*What you should do:*
Your task is to transcribe the entries exactly.

*Dataset entries:*
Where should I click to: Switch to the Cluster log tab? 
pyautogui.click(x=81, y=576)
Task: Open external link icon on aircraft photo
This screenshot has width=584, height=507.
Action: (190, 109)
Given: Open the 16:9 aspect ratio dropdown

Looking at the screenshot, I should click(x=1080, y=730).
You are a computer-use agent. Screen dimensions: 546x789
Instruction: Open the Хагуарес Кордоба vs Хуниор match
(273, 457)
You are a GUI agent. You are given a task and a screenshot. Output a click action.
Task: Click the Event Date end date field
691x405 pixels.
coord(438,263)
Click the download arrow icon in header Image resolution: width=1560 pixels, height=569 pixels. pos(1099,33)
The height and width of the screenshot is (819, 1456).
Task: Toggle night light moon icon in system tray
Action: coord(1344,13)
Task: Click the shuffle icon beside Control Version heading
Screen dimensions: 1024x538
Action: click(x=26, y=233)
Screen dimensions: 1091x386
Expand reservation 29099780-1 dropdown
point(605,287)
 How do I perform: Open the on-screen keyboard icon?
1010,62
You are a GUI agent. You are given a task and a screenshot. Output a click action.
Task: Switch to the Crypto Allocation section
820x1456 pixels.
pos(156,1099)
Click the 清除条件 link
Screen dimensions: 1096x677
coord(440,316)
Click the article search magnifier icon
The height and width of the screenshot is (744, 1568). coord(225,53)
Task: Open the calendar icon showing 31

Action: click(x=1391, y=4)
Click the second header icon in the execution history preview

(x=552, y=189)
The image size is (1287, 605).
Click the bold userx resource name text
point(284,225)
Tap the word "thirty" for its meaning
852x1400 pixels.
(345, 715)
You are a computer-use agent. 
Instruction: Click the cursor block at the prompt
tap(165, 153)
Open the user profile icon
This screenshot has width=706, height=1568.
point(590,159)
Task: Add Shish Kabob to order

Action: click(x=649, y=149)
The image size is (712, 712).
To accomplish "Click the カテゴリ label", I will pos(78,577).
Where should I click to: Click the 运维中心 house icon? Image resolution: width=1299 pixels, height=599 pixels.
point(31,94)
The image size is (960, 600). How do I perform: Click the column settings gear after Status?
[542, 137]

*Result of this exercise:*
Where should I click to: Switch to the Cluster log tab? 
pyautogui.click(x=81, y=576)
Task: Open external link icon on aircraft photo
This screenshot has width=584, height=507.
Action: (190, 109)
Given: Open the 16:9 aspect ratio dropdown

Looking at the screenshot, I should click(x=1080, y=730).
You are a computer-use agent. Screen dimensions: 546x789
Instruction: Open the Хагуарес Кордоба vs Хуниор match
(273, 457)
You are a GUI agent. You are given a task and a screenshot. Output a click action.
Task: Click the Event Date end date field
691x405 pixels.
coord(438,263)
Click the download arrow icon in header Image resolution: width=1560 pixels, height=569 pixels. pos(1099,33)
The height and width of the screenshot is (819, 1456).
Task: Toggle night light moon icon in system tray
Action: coord(1344,13)
Task: Click the shuffle icon beside Control Version heading
Screen dimensions: 1024x538
Action: click(x=26, y=233)
Screen dimensions: 1091x386
Expand reservation 29099780-1 dropdown
point(605,287)
 How do I perform: Open the on-screen keyboard icon?
1010,62
You are a GUI agent. You are given a task and a screenshot. Output a click action.
Task: Switch to the Crypto Allocation section
820x1456 pixels.
pos(156,1099)
Click the 清除条件 link
Screen dimensions: 1096x677
coord(440,316)
Click the article search magnifier icon
The height and width of the screenshot is (744, 1568). coord(225,53)
Task: Open the calendar icon showing 31

Action: click(x=1391, y=4)
Click the second header icon in the execution history preview

(x=552, y=189)
The image size is (1287, 605).
Click the bold userx resource name text
point(284,225)
Tap the word "thirty" for its meaning
852x1400 pixels.
(345, 715)
You are a computer-use agent. 
Instruction: Click the cursor block at the prompt
tap(165, 153)
Open the user profile icon
This screenshot has width=706, height=1568.
point(590,159)
Task: Add Shish Kabob to order

Action: click(x=649, y=149)
The image size is (712, 712).
To accomplish "Click the カテゴリ label", I will pos(78,577).
Where should I click to: Click the 运维中心 house icon? Image resolution: width=1299 pixels, height=599 pixels.
point(31,94)
The image size is (960, 600). How do I perform: Click the column settings gear after Status?
[542, 137]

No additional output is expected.